Thursday, September 5, 2013

Discipleship for Amateurs

I recently started reading Michael Chabon's Manhood for Amateurs, a memoir in essays of Chabon's experiences with being (attempting to be?) a good father, husband, and man without the instruction manual we all desperately want for such complicated pursuits. The essays are at times funny, heart-warming, and heart-breaking, but as the title suggests, one of the common themes in the book is Chabon's sense of being an amateur or imposter, the nagging feeling that he isn't being a man the "right" way. In his opening essay he writes:

"Though I derive a sense of strength and confidence from writing and from my life as a husband and father, those pursuits are notoriously subject to endless setbacks and the steady exposure of shortcoming, weakness, and insufficiency--in particular in the raising of children. A father is a man who fails every day."

As I read the book, one of the thoughts that strikes me (other than, "Wow, I have been there, too!") is whether this is a way that we who claim a religious affiliation live our lives. Do we live with a nagging dread that we don't do faith the "right" way? That there is a specific way to be a faith-full person and if we don't follow it perfectly, we are letting God and our community down? Do we arrive at a place of worship secretly thinking, "I'm such a lousy Christian. Everyone here makes faith look so easy. What's wrong with me?" Do we judge ourselves using ideas that sound ridiculous when spoken out loud like "real men don't cry" or "God won't love me if I wear a t-shirt to church"?

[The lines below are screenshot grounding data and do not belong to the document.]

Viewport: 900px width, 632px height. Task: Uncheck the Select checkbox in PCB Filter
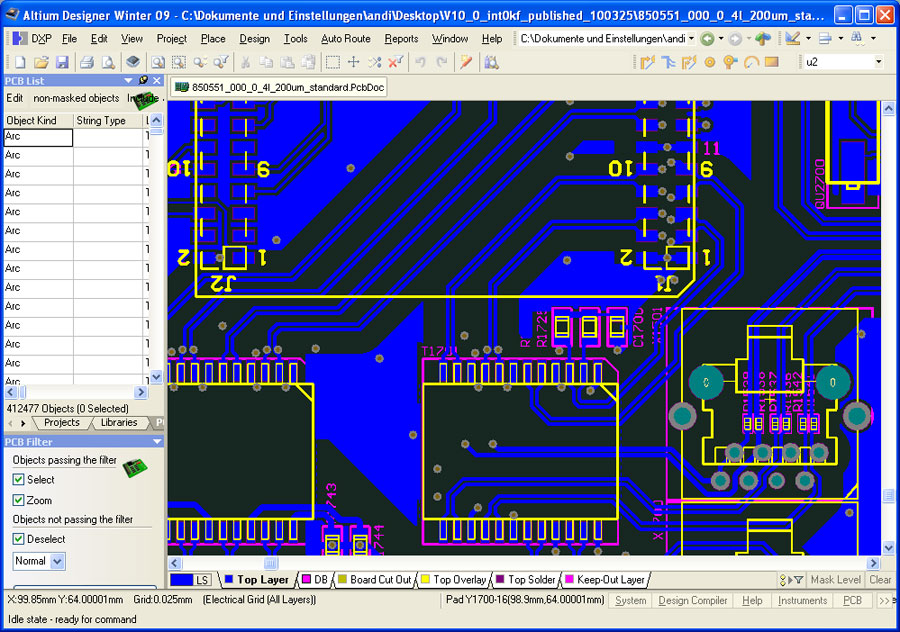pos(18,480)
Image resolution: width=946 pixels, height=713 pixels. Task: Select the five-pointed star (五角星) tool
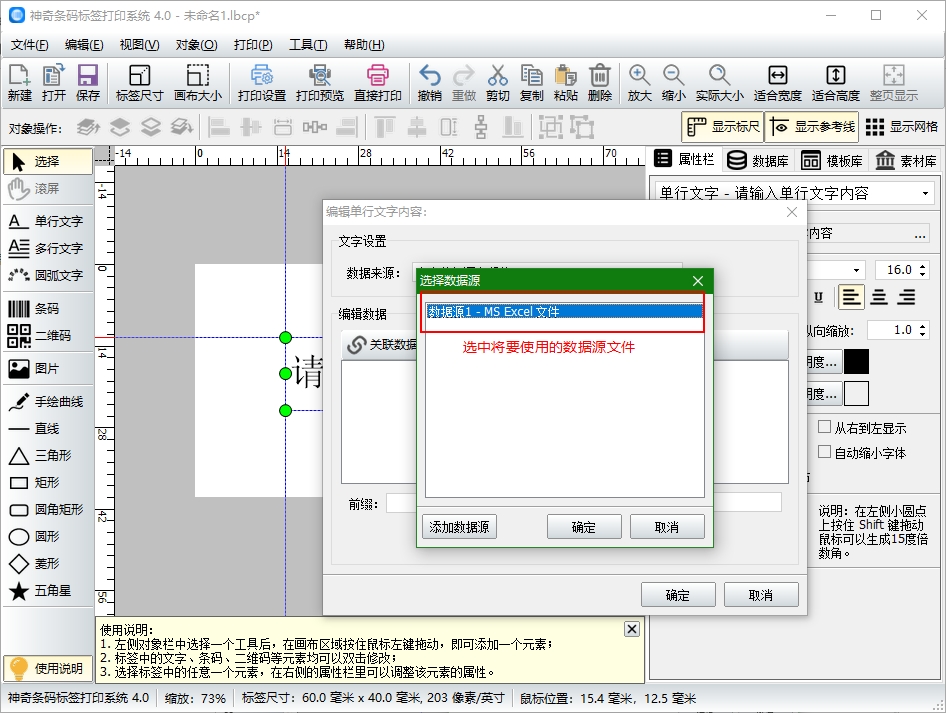click(46, 591)
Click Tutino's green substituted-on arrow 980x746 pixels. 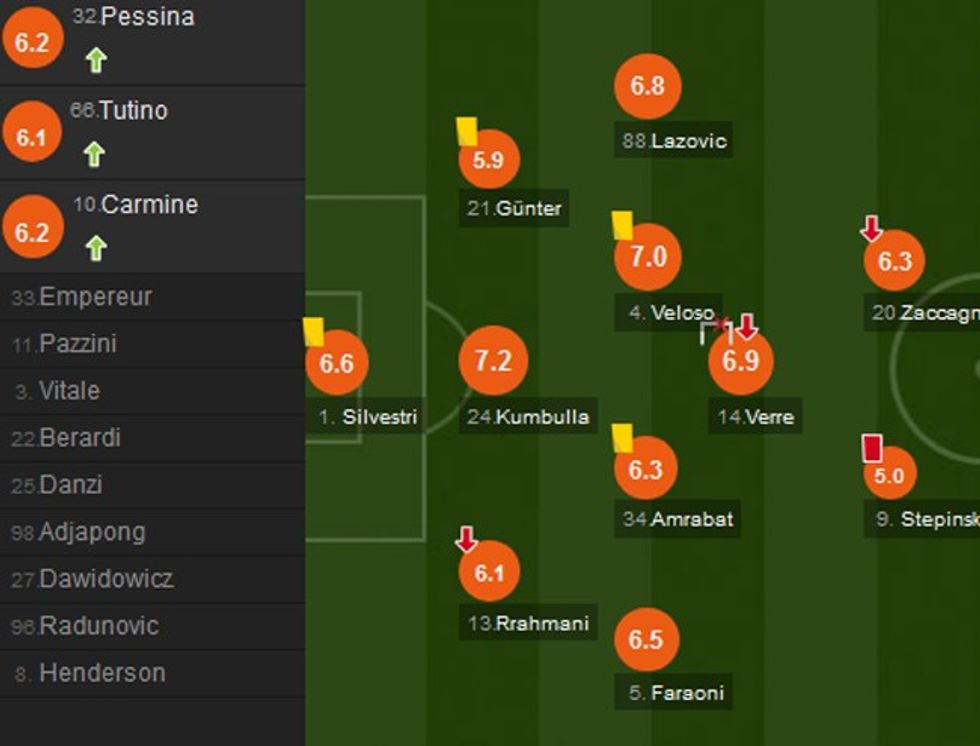coord(94,154)
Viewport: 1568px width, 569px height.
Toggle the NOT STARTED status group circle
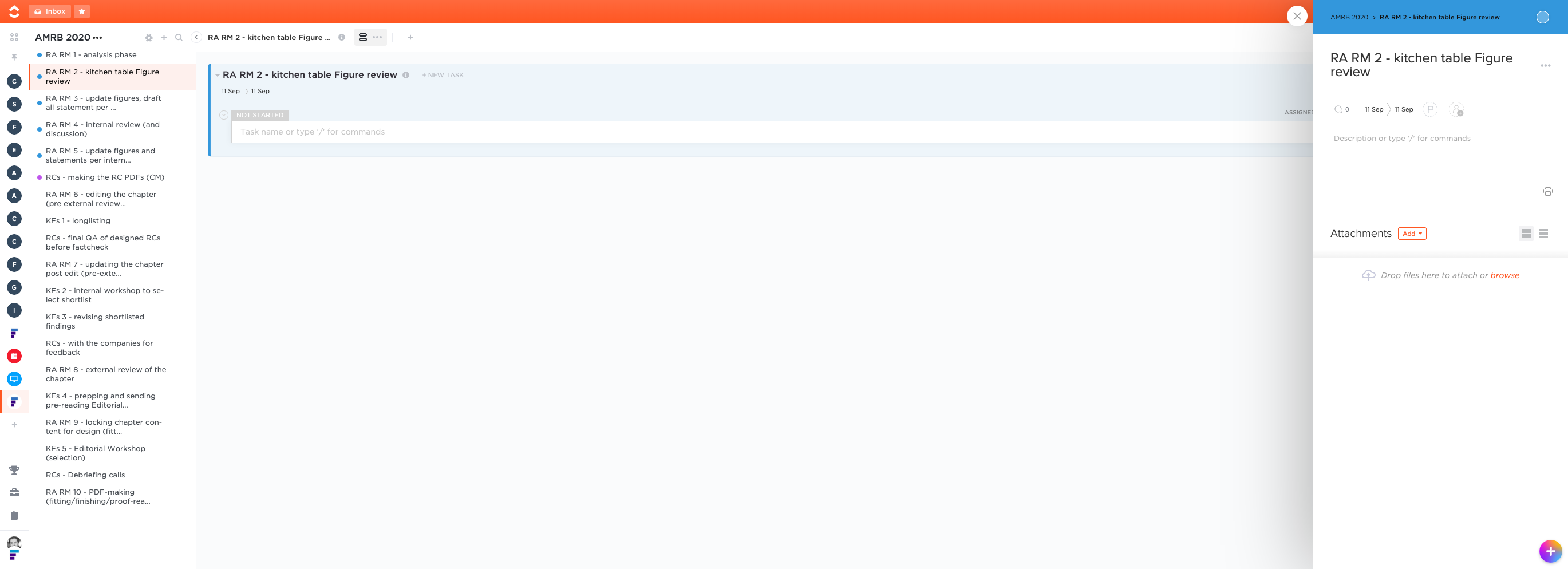click(x=223, y=115)
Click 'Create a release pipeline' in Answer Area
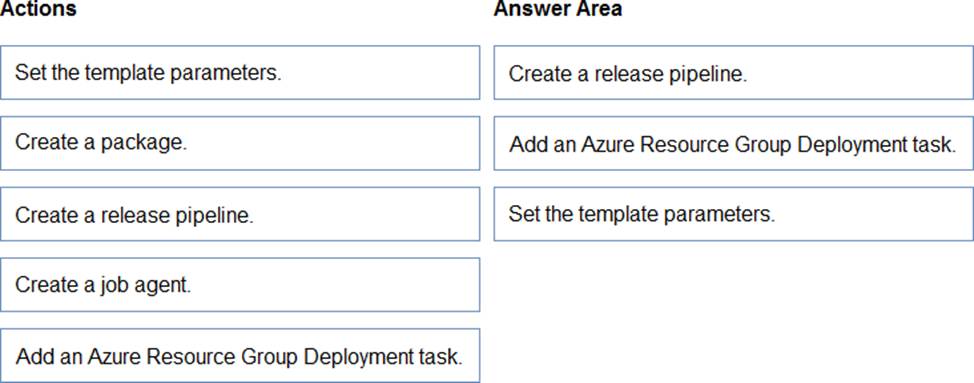This screenshot has height=383, width=974. 734,72
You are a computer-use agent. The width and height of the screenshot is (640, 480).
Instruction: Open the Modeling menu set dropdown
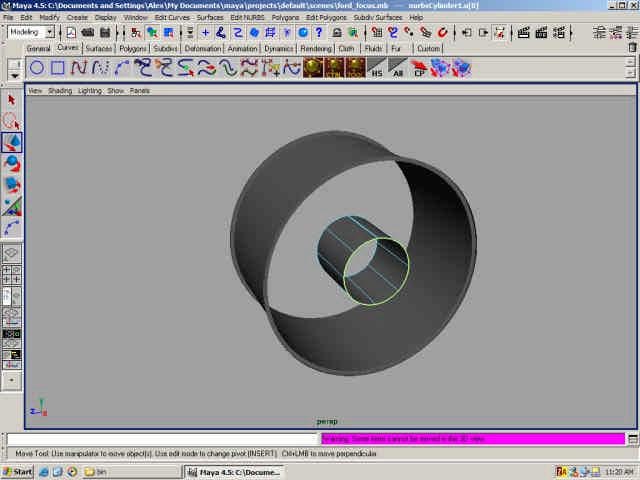pos(31,32)
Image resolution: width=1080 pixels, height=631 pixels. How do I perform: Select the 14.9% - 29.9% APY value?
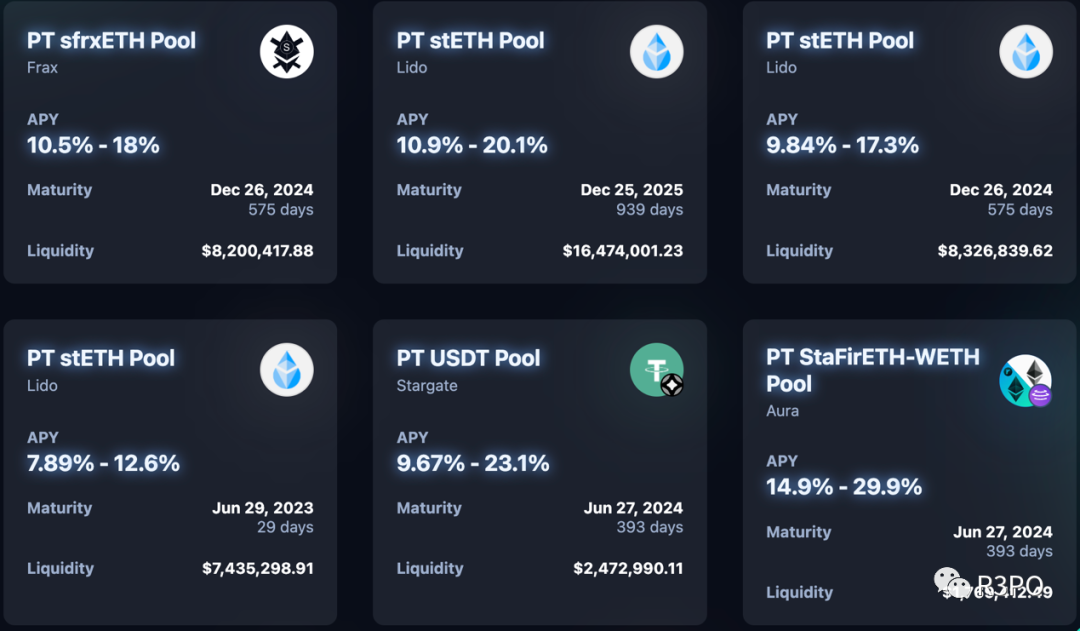pos(844,487)
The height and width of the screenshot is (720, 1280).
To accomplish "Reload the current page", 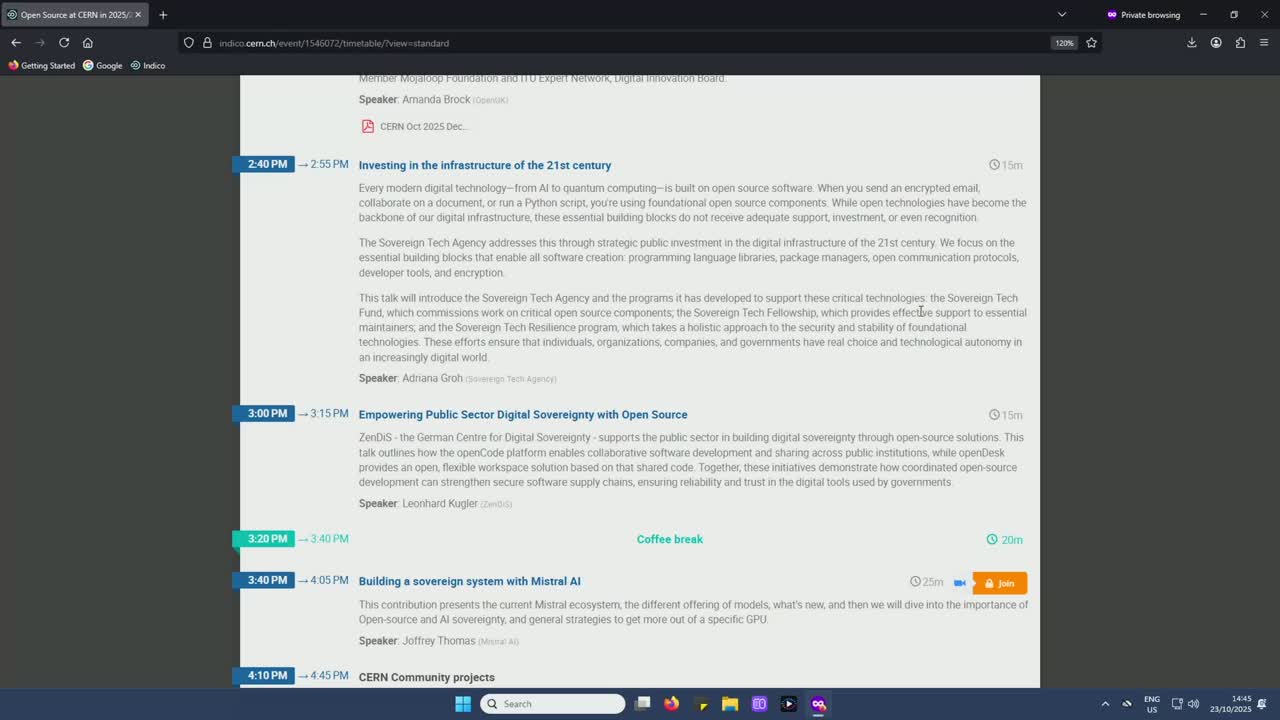I will (x=64, y=43).
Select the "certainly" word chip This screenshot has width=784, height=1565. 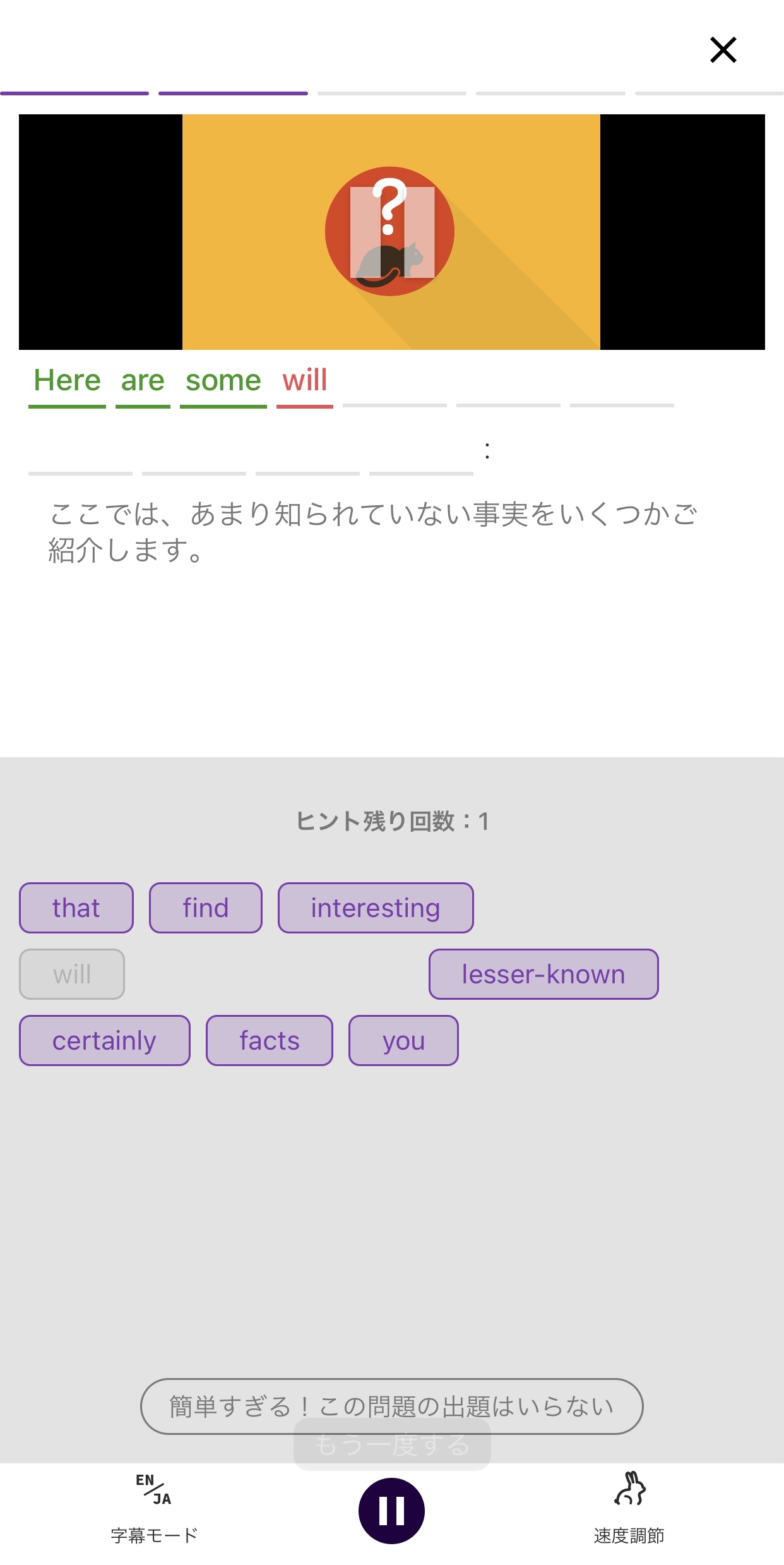[x=104, y=1040]
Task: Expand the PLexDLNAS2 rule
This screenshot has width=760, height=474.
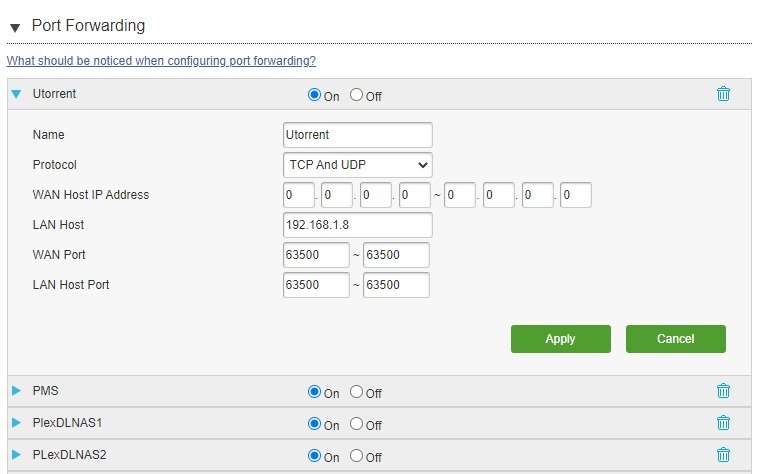Action: [16, 455]
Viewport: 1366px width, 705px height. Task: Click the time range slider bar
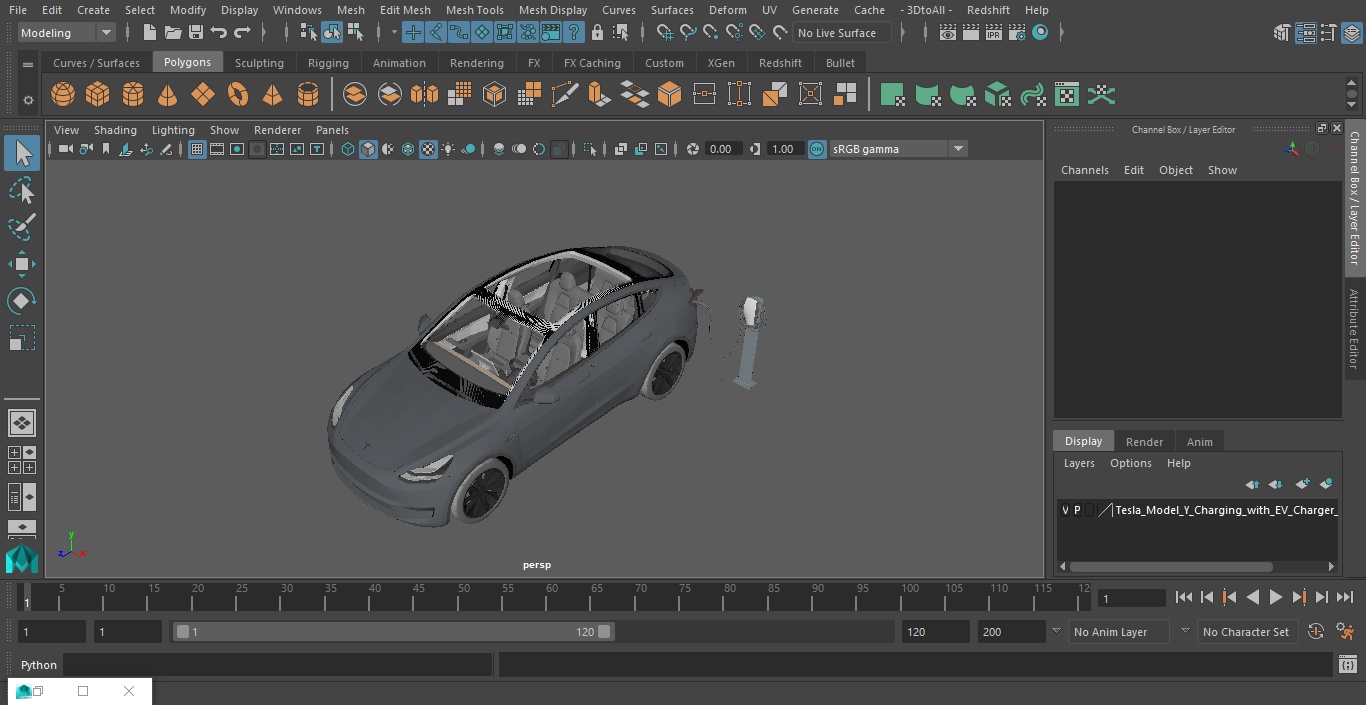[393, 632]
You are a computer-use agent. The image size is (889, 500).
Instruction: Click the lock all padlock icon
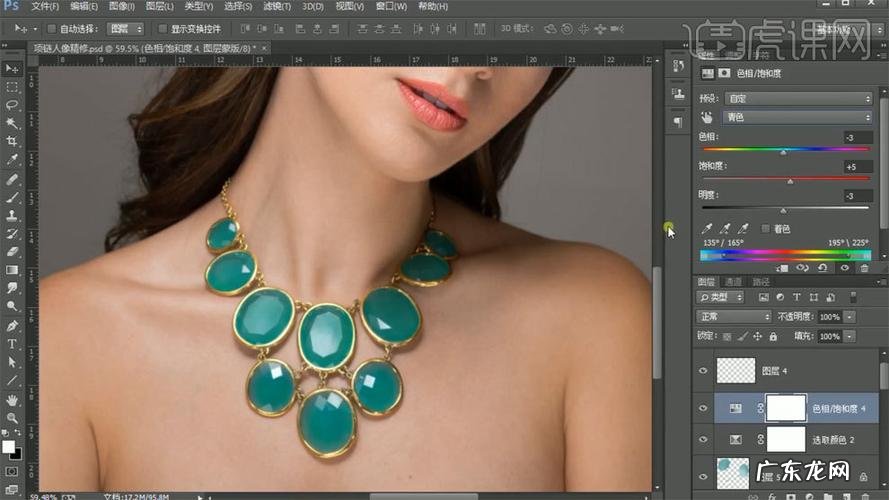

Even though the Lutheran tradition teaches that Jesus is all about setting us free from having to "earn" God's love or be "good enough" to receive eternal life (grace means gift!), I have enough conversations with Christians of all stripes to know that many of us (including me at times) don't really believe that. We obsess over our failures (or what we think they are) to follow God's laws (or what we think they are) and assume we will never get it right. 

It's because of my own secret shame of not being the perfect Christian (I'm a pastor! Shouldn't I be the expert at this!) that I found Pastor Nadia Bolz-Weber's thoughts in a recent sermon very refreshing:

"A couple weeks ago I got to hear Catholic theologian James Allison talk about how we think faith is about striving – keeping parameters, calling people out for not having it right, spiritual practices, doctrinal purity… whatever – but that really faith is about relaxing. Specifically, relaxing in the way we do when we are with a friend who we know for certain is fond of us.  We don’t have to strive around them and we somehow still become our best self – funny, spontaneous, free. Allison suggests that faith is trusting so much that God is fond of us that we just fricken relax."

Relax. This passage brought to mind that maybe as Christians the most important task for us as Christians isn't TO love but to BE loved. And that can be the most difficult thing. I can handle earning love or deserving love, but just being loved, especially when I have a hard time loving myself, is really hard. To think that God can still love me and want me around when I'm not everything God expects me to be (haven't we all disappointed our parents to some degree?) is hard for me to understand, but damn it's good news. And good news is what Jesus claims to be.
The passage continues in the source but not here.